Paired conjunctions are often used in both spoken and written English to make a point, give an explanation, or discuss alternatives. Unfortunately, not only are they difficult to use, but their structure is also rather strict!
Match the sentence halves to make a complete sentence.
- Both Peter
- Not only do we want to go
- Either Jack will have to work more hours
- That story was
- Students who do well not only study hard
- In the end he had to choose
- Sometimes it is
- I would love to take
- but we also have enough money.
- neither true nor realistic.
- not only wise to listen to your parents but also interesting.

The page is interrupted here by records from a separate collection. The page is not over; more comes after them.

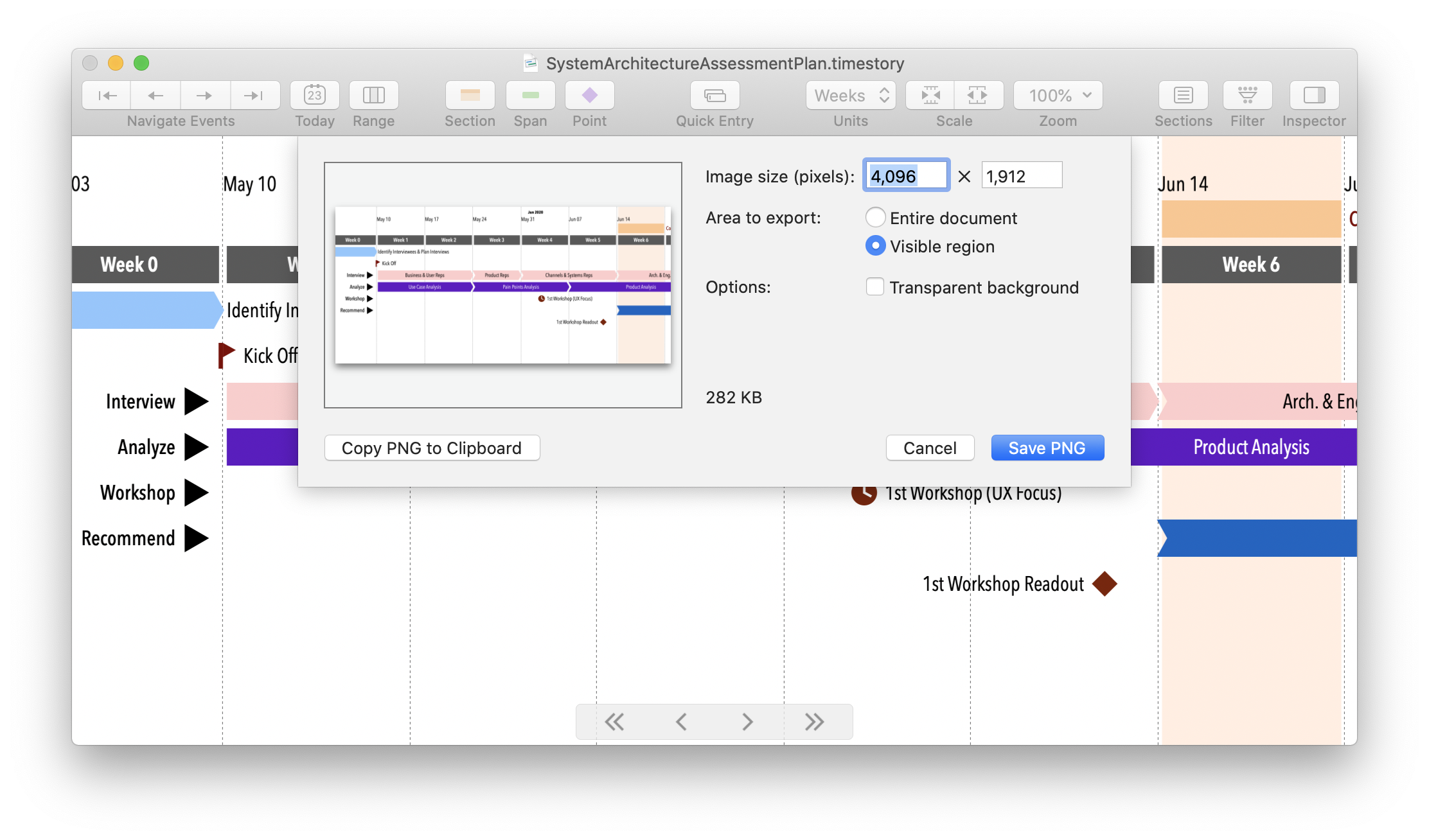Enable Transparent background
The height and width of the screenshot is (840, 1429).
[x=875, y=287]
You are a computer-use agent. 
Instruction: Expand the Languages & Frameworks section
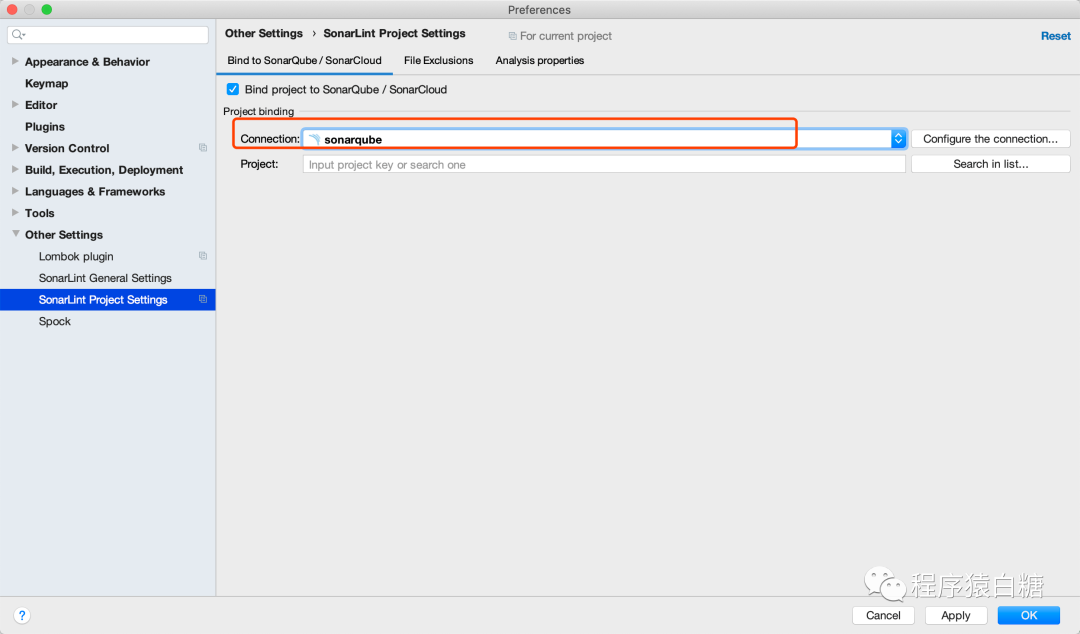click(x=15, y=191)
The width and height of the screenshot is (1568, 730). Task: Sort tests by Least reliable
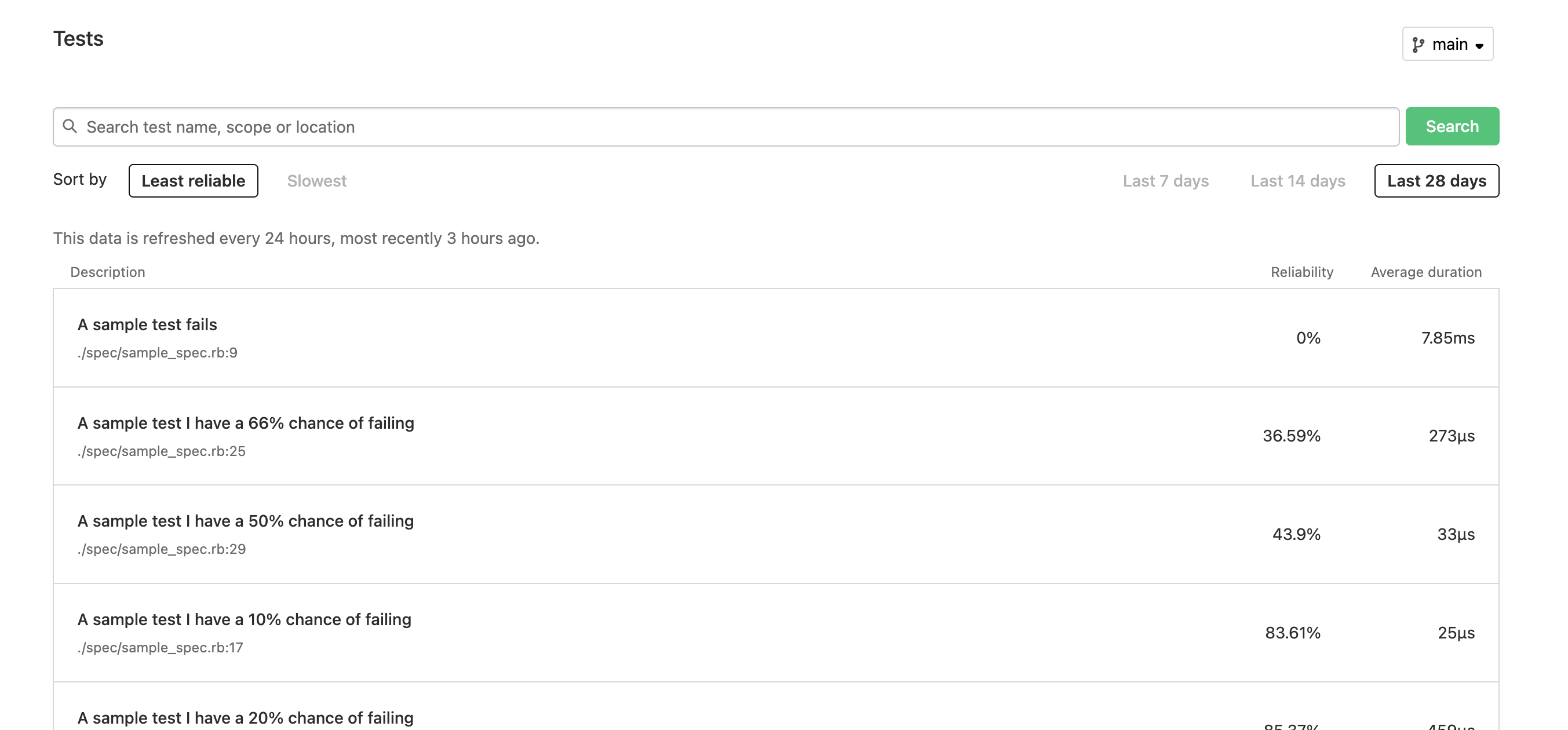pyautogui.click(x=193, y=181)
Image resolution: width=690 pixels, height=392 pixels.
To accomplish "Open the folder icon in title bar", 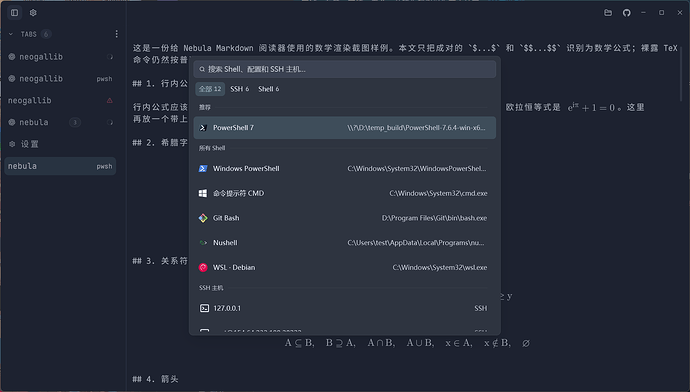I will click(608, 13).
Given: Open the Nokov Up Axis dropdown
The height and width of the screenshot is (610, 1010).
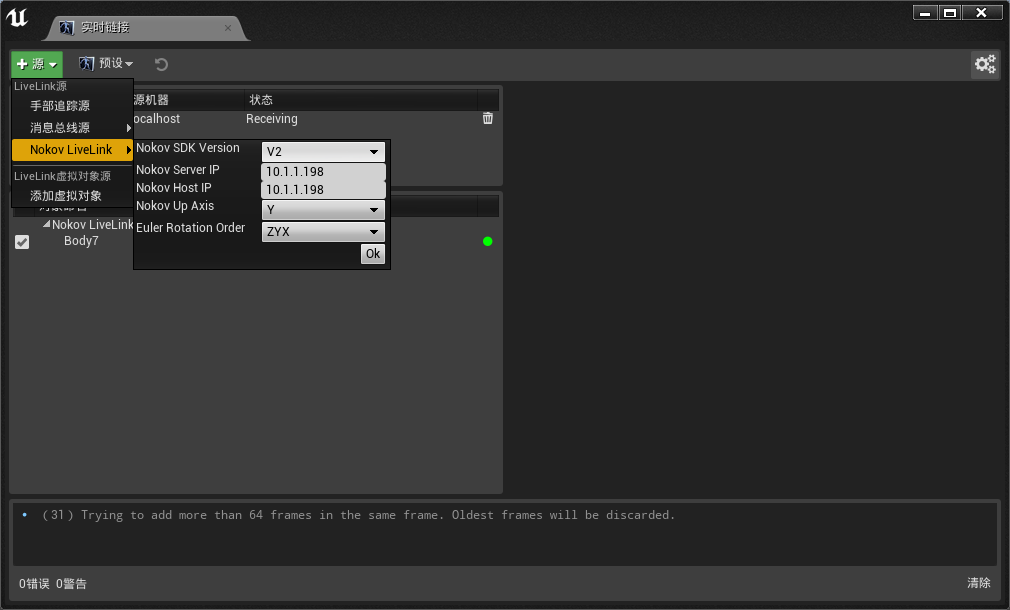Looking at the screenshot, I should (323, 210).
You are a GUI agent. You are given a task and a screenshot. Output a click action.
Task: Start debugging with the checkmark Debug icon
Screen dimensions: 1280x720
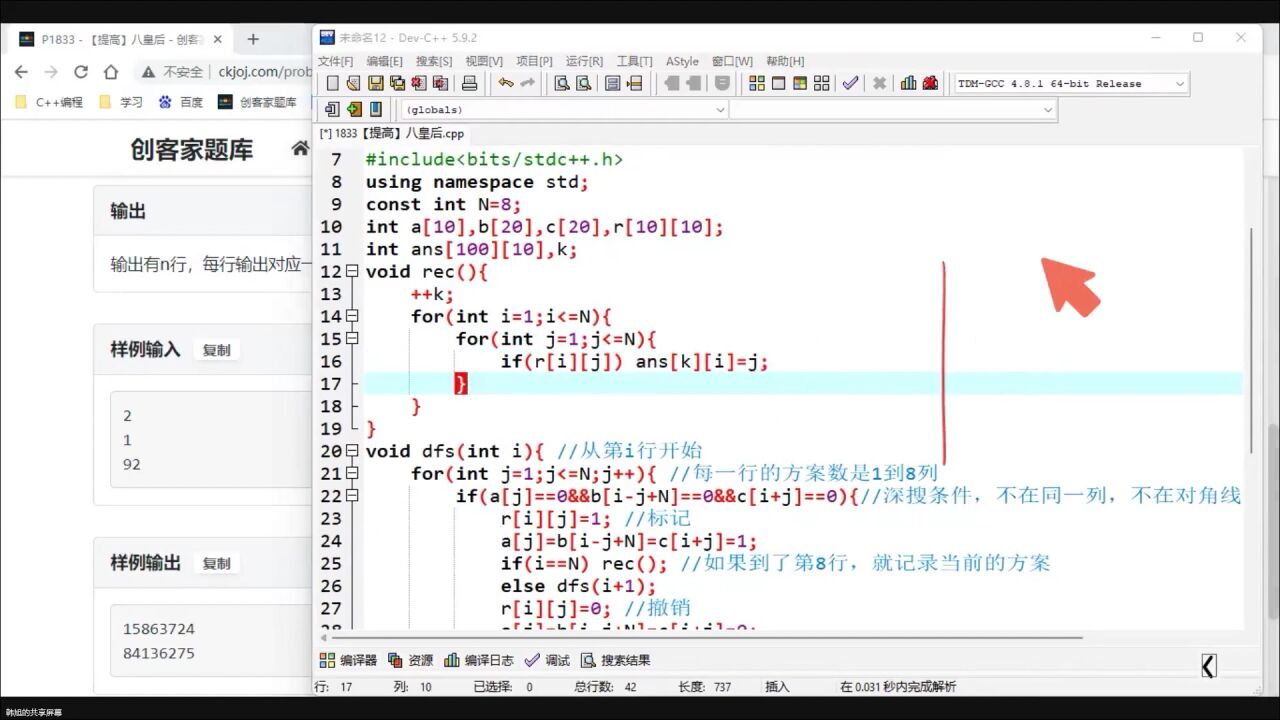pos(850,83)
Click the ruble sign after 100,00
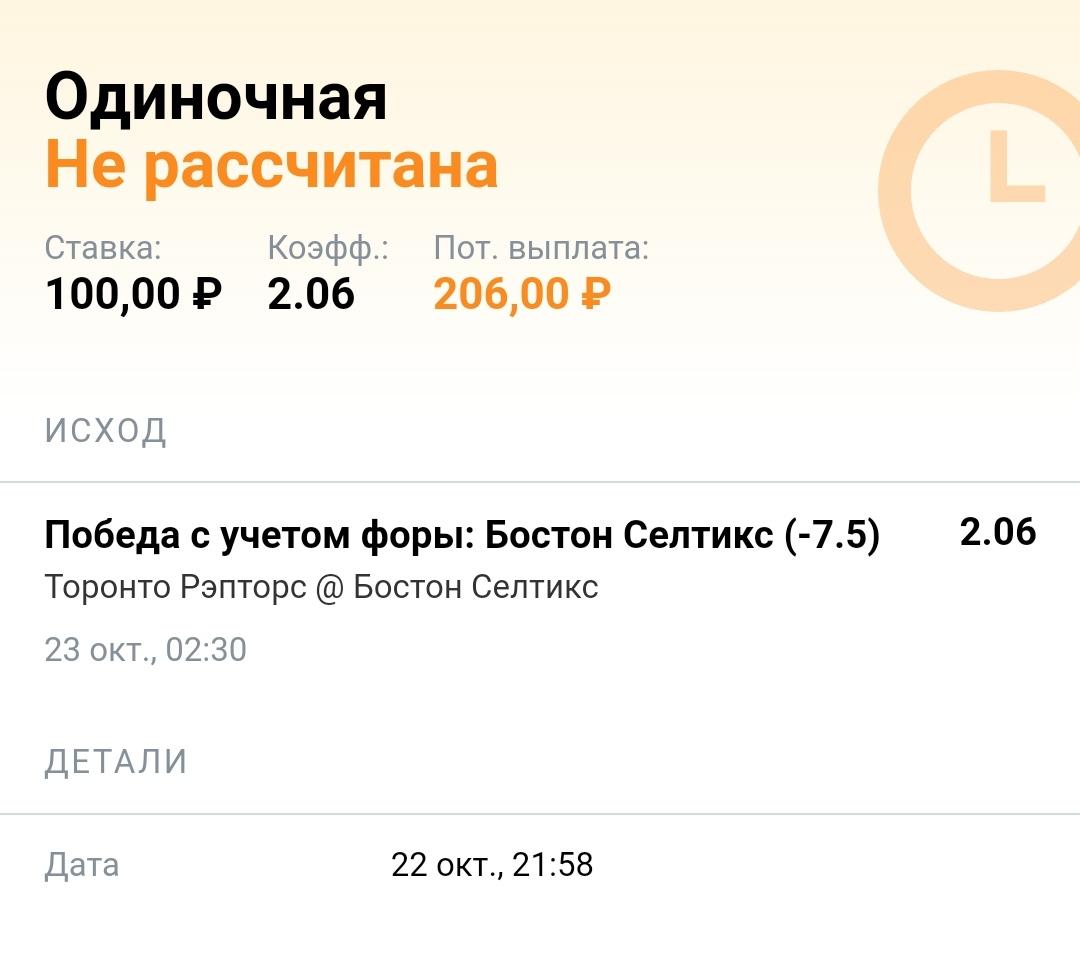 pos(207,293)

- and I are coming next week.
- either his career or his hobby.
- both my laptop and my cell phone on holiday.
- but also use their instincts if they do not know the answer.
- or we will have to hire somebody new.
Combine the following sentences into one sentence using paired conjunctions: both ... and; not only ... but also; either ... or; neither ... nor
- We could fly. We could go by train.
- She will have to study hard. She will have to concentrate to do well on the exam.
- Jack is not here. Tom is in another city.
- The speaker will not confirm the story. The speaker will not deny the story.
- Pneumonia is a dangerous disease. Small pox is a dangerous illness.
- Fred loves traveling. Jane wants to go around the world.
- It might rain tomorrow. It might snow tomorrow.
- Smoking isn't good for your heart. Drinking isn't good for your health.